It’s a familiar story; at least it was when I was a kid. You gather your friends, split into teams. It’s war — Cowboys and Indians, Cops and Robbers. Is it different nowadays — Gryffindor vs Slytherin? Vampires vs Werewolves? Team Edward vs Team Jacob? God, I don’t know! I’m so out of touch with the kids today and their… stuff.
But ultimately the names don’t matter, not really, the concept is the same. We come together as children and play — with pretend guns, swords, wands, bows and arrows — almost spontaneously a set of rules are created. If you’re shot, you die; you can’t go into the neighbour’s garden — that’s forbidden. You can’t go inside the house. You can’t switch sides.
There’s no real punishment for circumventing this artificial rule set but somehow, as children, we create these rules and abide by them — if we break those rules or operate outside them the illusion is shattered. The game stops being fun.
But there’s always that one kid. ‘No, you can’t kill me! I’m using my secret force field!’ ‘No, I jumped and dodged the bullets!’ He ruins the game. Once the rules are broken it collapses into chaos, all internal consistency dissolves. Suddenly we’re rolling around in the mud with sticks for swords.
If we’re smart, we don’t invite him to play again, or we politely remind him of the rules. Because when we play games we have to take responsibility for the way in which we play them.

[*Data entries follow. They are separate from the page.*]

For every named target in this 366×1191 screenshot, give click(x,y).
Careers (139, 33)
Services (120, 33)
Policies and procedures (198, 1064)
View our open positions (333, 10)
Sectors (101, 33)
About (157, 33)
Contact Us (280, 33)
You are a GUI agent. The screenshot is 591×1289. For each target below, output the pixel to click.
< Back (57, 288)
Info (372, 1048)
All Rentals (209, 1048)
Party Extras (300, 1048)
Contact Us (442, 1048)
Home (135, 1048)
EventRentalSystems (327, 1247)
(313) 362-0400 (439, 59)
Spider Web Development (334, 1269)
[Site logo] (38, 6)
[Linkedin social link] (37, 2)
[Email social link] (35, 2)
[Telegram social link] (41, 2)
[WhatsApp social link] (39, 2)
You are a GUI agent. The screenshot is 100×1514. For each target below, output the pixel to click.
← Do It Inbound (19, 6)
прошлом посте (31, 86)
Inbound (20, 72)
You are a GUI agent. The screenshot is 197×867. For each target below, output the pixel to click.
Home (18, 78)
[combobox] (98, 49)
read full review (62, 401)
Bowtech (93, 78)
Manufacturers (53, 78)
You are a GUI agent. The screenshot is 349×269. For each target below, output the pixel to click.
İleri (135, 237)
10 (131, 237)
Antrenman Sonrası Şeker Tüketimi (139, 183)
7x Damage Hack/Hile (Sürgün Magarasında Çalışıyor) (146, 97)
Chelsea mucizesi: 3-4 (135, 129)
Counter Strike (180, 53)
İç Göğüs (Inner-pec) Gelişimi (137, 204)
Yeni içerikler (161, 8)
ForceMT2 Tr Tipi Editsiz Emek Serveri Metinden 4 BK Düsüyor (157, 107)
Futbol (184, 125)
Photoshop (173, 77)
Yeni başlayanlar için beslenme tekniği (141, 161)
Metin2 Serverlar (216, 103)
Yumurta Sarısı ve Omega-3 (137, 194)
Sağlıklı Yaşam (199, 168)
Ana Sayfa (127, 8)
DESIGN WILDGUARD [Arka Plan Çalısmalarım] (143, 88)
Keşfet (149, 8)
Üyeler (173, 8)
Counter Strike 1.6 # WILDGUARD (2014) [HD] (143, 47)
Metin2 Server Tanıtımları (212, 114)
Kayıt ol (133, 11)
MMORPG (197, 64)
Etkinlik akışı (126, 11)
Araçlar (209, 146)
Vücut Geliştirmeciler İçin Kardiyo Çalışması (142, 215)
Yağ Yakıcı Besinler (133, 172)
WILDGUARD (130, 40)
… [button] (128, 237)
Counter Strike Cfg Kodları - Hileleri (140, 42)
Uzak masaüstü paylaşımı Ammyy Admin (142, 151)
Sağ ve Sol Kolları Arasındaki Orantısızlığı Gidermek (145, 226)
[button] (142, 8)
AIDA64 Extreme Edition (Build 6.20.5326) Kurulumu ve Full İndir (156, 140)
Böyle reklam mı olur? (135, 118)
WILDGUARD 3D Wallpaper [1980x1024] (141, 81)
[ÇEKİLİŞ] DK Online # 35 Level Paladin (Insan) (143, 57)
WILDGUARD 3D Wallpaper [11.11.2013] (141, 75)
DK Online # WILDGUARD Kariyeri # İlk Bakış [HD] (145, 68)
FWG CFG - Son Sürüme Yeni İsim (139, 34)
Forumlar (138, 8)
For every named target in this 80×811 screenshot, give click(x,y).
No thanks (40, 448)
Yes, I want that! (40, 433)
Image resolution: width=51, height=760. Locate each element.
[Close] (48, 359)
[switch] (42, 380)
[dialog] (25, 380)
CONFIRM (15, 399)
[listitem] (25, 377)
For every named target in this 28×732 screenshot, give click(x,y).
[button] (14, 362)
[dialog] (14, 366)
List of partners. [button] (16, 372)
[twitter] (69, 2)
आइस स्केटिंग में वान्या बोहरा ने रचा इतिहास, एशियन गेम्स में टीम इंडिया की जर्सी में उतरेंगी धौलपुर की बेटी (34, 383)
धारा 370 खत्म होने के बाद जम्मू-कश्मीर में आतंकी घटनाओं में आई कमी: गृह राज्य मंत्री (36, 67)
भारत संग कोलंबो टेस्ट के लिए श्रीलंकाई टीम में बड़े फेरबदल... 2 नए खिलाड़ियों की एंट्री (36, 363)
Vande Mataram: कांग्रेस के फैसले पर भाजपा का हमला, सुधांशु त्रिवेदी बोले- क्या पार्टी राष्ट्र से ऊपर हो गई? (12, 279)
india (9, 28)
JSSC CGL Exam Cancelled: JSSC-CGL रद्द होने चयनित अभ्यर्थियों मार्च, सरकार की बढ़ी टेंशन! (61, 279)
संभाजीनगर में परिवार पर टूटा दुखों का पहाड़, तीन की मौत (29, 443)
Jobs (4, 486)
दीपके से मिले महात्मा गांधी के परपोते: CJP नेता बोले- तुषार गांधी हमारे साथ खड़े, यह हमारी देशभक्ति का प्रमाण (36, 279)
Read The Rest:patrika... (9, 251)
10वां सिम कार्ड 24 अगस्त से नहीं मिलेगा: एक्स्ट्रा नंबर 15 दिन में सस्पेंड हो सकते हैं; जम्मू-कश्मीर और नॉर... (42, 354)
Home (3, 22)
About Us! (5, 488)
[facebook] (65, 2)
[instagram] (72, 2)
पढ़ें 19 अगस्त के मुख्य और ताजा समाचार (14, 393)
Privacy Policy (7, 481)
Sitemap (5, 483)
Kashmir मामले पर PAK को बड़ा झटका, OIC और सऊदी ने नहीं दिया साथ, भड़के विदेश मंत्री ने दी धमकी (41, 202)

Nowadays in the discourse of game narrative and its many crushing flaws, ‘ludonarrative dissonance’ is a buzz word frequently unsheathed and used sans mercy upon all manner of video games. First a clarification: Clint Hocking’s piece on the original BioShock, where the term was initially coined, is an important one, and I fully agree with the sentiment. Games often provide you with a restricted set of choices — choices that push against the themes of the narrative resulting in disconnect between what you’re playing and what the story wants you to experience.
But sometimes, when we play games, we have to take responsibility for the way in which we play them.
Gaming is performance, and sometimes players have to remember to perform. As children, when we are shot we clutch our guts. We scream, in a final last stand we sink to the floor in a hyperbolic gasp. Fun comes from the performance. It comes when we play along, not against.
Perhaps this is just a personal thing, but when I play video games, I do my very best to perform. If I’m scaling up the highest tower in Rome as Ezio, I do my best to make it a beautiful climb. When I play Grand Theft Auto IV I try to avoid civilian casualties because I’m Niko Bellic, a troubled man trying to escape his criminal path. If it doesn’t make sense, I try my very best to have it make sense, through my actions in the game, because that’s what it means to play within boundaries — even if those boundaries don’t necessarily exist within the game itself.
When discussing L.A. Noire (a game I didn’t particularly enjoy) Tom Bissell laments the disconnect between its linear story and the ‘game’ itself — a game he claims to have played like a psychopathic maniac killer with no regard for the rules of the road! According to Bissell, L.A. Noire was “tacitly refusing to address all the asshole stuff I was doing”. My response to that would be: if you want the game to make sense within context, stop doing all that asshole stuff!
Another clarification: gamers should be able to play games in any way they choose, but when we poke and prod with the intent of breaking down the internal narrative consistency of an video game, perhaps we shouldn’t be too surprised when the fabric tears. At the very least we probably shouldn’t complain so loudly.
Because, ultimately, games are still games. There are moments when the spectre of ludonarrative dissonance descends on us and we have no defence (as Nathan Drake you must slaughter hundreds of pirates to proceed) but there are times when we as gamers feel compelled to shatter the illusion — and maybe we should take more responsibility for that.
As children we learn to play nice because, if we don’t, there is no game to be played — we have nothing. As adults we’re like the kid with the invincible forcefield — we expect to be told how to play, and then demand to be reigned in when we break the rules.
Can’t we just play along? Isn’t that the point? Otherwise we’re just bickering children, refusing to play dead, rolling around in the mud with sticks for swords.